** Opening SELECTED EXCERPT block **

Mountain in Colorado, United States

Potosi Peak is a 13,786 ft mountain summit located in Ouray County of Colorado, United States. It is situated five miles southwest of the community of Ouray, on land managed by Uncompahgre National Forest. It is part of the Sneffels Range which is a subset of the San Juan Mountains, which in turn is part of the Rocky Mountains. It is situated west of the Continental Divide, 2.2 miles south of Whitehouse Mountain, and 2.5 miles southeast of Mount Sneffels. Potosi ranks as the 113th-highest peak in Colorado, and the fourth-highest in the Sneffels Range. Recreation enthusiasts heading for Yankee Boy Basin traverse below the southern base of the mountain. Topographic relief is significant as the southeast aspect rises 4,000 ft above the Camp Bird Mine in approximately 1.5 mile. The mining activity in the immediate area produced significant amounts of gold and silver. "Potosi" in Quechuan language translates to "great wealth.". The mountain's name, which has been officially adopted by the United States Board on Geographic Names, was in use before 1899 when Henry Gannett published it in A Dictionary of Altitudes in the United States.

** Closing SELECTED EXCERPT block **

## EXERCISE DESCRIPTION:
Can you carry the Potosi Peak text on from its last sentence? The items that come next have nothing to do with this.

** Opening DATA LISTING block **

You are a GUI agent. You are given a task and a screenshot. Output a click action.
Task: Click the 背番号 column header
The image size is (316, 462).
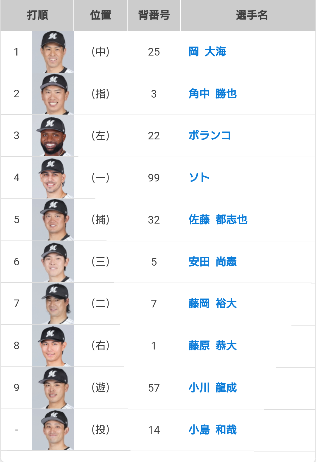(154, 15)
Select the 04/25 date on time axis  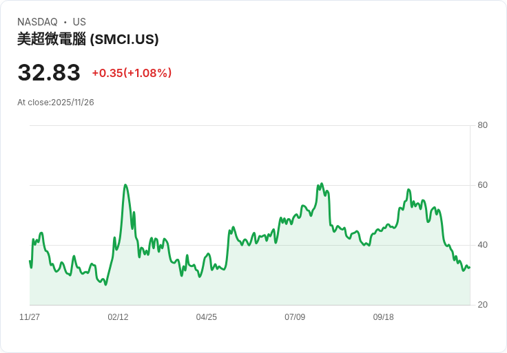(206, 317)
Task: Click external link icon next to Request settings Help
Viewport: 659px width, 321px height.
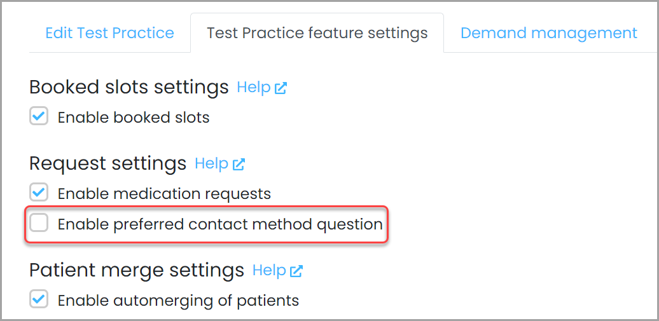Action: (239, 164)
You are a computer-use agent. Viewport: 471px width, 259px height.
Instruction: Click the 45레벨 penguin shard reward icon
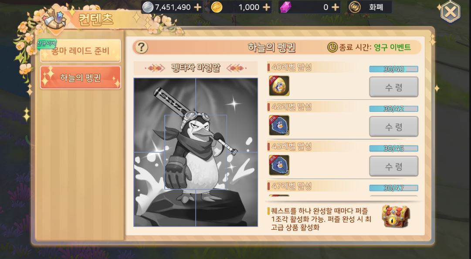point(279,165)
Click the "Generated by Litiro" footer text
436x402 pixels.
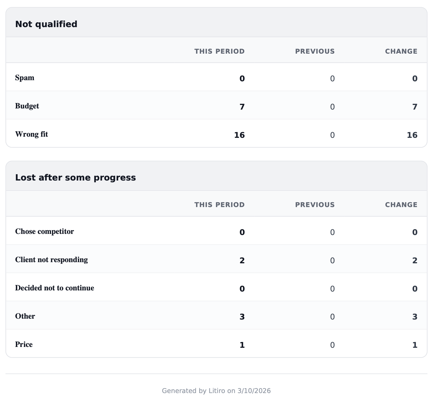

** Closing DATA LISTING block **

## ANSWER FOR THIS EXERCISE:
== Climate ==
According to the Köppen climate classification system, Potosi Peak is located in an alpine subarctic climate zone with long, cold, snowy winters, and cool to warm summers. Due to its altitude, it receives precipitation all year, as snow in winter, and as thunderstorms in summer, with a dry period in late spring. Precipitation runoff from the mountain drains into tributaries of the Uncompahgre River.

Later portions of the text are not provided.